Ping Center to undergo $1.4 million emergency project this summer

As students take to the treadmills at Ping Recreation Center, looking to stave off the "freshman 15" or work off last night’s Court Street eats, the walls surrounding them are sinking farther into the ground.

This summer, Ohio University will embark on an emergency project to stabilize the underlying soil and make necessary interior repairs to Ping Center, following the discovery that the 168,000 square foot building is set upon unstable clay.

Recently conducted geo-technical tests to determine the cause of the settling revealed weak native soils — specifically clay deposits — to be the culprit. The upcoming project aims to prevent further settlement and repair the damaged interior walls, Greg Robertson, associate vice president for architecture, design and construction, said. 

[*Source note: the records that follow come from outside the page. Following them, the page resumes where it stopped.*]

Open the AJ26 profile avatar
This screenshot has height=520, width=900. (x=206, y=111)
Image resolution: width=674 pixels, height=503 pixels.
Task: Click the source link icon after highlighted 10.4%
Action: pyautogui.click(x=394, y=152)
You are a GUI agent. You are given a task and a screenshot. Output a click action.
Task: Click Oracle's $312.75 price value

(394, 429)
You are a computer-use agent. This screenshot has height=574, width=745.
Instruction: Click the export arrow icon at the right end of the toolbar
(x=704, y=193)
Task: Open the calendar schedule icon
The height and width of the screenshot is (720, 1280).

Ping Center, which has been a fixture on OU’s campus since 1996, is the most expensive student recreation center of Ohio’s MAC schools at a construction cost of $26 million, according to a previous Post report.

Another $1.4 million will soon be taken from the Century Bond Emergency Projects Fund to go toward remediation efforts, which will begin with additional surveying in May, with the goal of completion in August. An estimated $140,000 will be spent on project design, and $1.26 million will go toward construction.

“When we were talking about the challenges of putting together the CIP (Capital Improvement Plan) … this is $1.4 million of next year’s $2.5 million already spent,” Vice President for Finance and Administration Deborah Shaffer said. “This is how fast those dollars go with these crisis projects."

Over the course of several years, noticeable cracks have developed on a number of non-load bearing concrete walls on the facility’s first floor. Photographs displayed during the March Board of Trustees meeting showed doors in the building that can no longer close, as the door frames have sunk.

“If designed correctly, a building can be built to bear on bedrock or good soils below the soft soils that cover much of campus,” Robertson said. “The new dorms are fine, and all of the structural members in the Ping Center are fine. The Ping Center was designed with a floating slab that rests on the soils below, and that design proved unsatisfactory as constructed.”

If necessary, the university will investigate previous contracts made with contractors to determine whether past negligence may have played a role in the current problems, Robertson said.

During the Board of Trustees meeting, Trustee David Scholl questioned the draining capacity of the area around the recreation center, citing Ping as an “enormous building,” on the same level as other residential and classroom buildings.

Although the facility sits on ground level with the newly constructed South Green residence halls, Robertson maintained that those buildings are unaffected and reiterated the safety of Ping Center.

“The upper stories are not affected, and the building is safe to occupy,” Robertson said. “But some of the damage inside can be rather striking.”